━━ Teks Sumber

I’d put my money on the sun and solar energy. What a source of power?
I hope we don’t have to wait until oil and coal run out before we tackle that.
—Thomas Edison to Henry Ford, March 1931
JAKARTA, BERITALINGKUNGAN.COM — PhD Researcher dari University of Cambridge Felix Utama Kosasih mengatakan potensi tenaga surya di Indonesia sangat besar. Kurang lebih 536 gigawatt, namun yang terpasang hanya 150 megawatt, pada akhir 2019.
“Disini kita lihat, bahkan satuannya saja berbeda. Jadi yang terpasang sekarang bukan 30% dari potensinya tetapi hanya 0.03%. Ini angkanya rendah sekali,” katanya.
Dari 150 megawatt yang terpasang, ternyata hanya 10% yang berasal dari rooftop solar atau panel surya di atap rumah, yang digunakan secara umum. Dari sini bisa disimpulkan bahwa progress solar energy di Indonesia, kebanyakan dimotori oleh proyek skala besar (skala utilitas) yang berasal dari pemerintah.
“Ini sayang sekali, karena potensi rooftop PV di Indonesia sangat besar. Sudah dihitung antara 30 – 120 gigawatt. Tidak mencakup dari skala utilitas tadi,” kata Felix saat menjadi pembicara pada webinar “Masa Depan Energi Indonesia: Energi Surya”, Cambridge (13/6/2020).
Sementara itu, 90% tenaga surya yang ground mounted (bersifat PLTS), 2/3-nya adalah off grid atau tidak terhubung dengan jaringan listrik nasional. PLTS yang sifatnya off grid memiliki kapasitas kecil, sehubungan dengan targetnya hanya pada satu desa saja.
Sehingga jika ingin meningkatkan kapasitas nasional, maka perlu meningkatkan rooftop solar atau dengan kata lain, partisipasi swasta dan utilitas yang skalanya lebih besar secara on grid (terhubung dengan jaringan PLN).

━━━━
━━ Item yang Disediakan

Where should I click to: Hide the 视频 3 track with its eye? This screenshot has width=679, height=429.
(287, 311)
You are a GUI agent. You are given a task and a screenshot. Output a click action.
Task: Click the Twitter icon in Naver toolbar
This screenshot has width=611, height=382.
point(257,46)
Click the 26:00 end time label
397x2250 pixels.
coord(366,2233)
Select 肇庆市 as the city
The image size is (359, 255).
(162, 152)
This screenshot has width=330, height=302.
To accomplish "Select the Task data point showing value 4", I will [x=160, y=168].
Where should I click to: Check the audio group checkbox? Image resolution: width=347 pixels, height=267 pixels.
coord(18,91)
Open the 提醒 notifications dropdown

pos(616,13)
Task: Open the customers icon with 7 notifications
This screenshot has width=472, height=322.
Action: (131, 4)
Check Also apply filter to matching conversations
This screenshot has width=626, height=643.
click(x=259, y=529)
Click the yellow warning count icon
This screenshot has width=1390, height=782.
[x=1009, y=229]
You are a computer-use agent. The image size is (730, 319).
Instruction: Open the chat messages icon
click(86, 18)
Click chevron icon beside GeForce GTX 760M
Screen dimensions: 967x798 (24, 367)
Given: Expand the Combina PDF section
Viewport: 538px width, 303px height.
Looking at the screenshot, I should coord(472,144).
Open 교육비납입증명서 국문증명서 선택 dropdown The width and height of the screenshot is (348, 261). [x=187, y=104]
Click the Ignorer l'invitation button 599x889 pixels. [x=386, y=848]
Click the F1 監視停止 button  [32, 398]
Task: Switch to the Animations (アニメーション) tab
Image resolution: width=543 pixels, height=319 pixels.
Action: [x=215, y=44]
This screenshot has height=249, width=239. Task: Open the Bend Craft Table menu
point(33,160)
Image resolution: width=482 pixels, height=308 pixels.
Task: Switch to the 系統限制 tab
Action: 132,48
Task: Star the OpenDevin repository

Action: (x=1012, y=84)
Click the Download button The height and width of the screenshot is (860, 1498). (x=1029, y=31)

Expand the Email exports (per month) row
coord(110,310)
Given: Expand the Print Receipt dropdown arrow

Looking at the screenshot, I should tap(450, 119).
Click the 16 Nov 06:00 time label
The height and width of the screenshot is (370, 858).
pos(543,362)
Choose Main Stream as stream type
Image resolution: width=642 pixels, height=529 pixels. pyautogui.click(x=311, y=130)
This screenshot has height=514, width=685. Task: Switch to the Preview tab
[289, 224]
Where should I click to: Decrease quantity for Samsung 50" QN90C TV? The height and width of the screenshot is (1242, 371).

━━━━

▸ **Langkah yang Dikerjakan**:
- A) Jawablah pertanyaan berikut berdasarkan artikel tenaga surya:
(i) Berapa besar potensi tenaga surya di Indonesia menurut Felix Utama Kosasih?
(ii) Berapa persen dari 150 megawatt yang terpasang berasal dari rooftop solar?
(iii) Berapa rentang potensi rooftop PV di Indonesia yang sudah dihitung?
- B) Salinlah persis bagian artikel tenaga surya mulai dari "I’d put my money" sampai dengan "pada akhir 2019.", termasuk kata-kata terakhir itu.
Item-item di atas tidak diperlukan untuk pekerjaan ini.

▸ **Jawaban Tugas**:
- A)
(i) Kurang lebih 536 gigawatt.
(ii) 10%.
(iii) Antara 30 dan 120 gigawatt.

- B)
I’d put my money on the sun and solar energy. What a source of power?
I hope we don’t have to wait until oil and coal run out before we tackle that.
—Thomas Edison to Henry Ford, March 1931
JAKARTA, BERITALINGKUNGAN.COM — PhD Researcher dari University of Cambridge Felix Utama Kosasih mengatakan potensi tenaga surya di Indonesia sangat besar. Kurang lebih 536 gigawatt, namun yang terpasang hanya 150 megawatt, pada akhir 2019.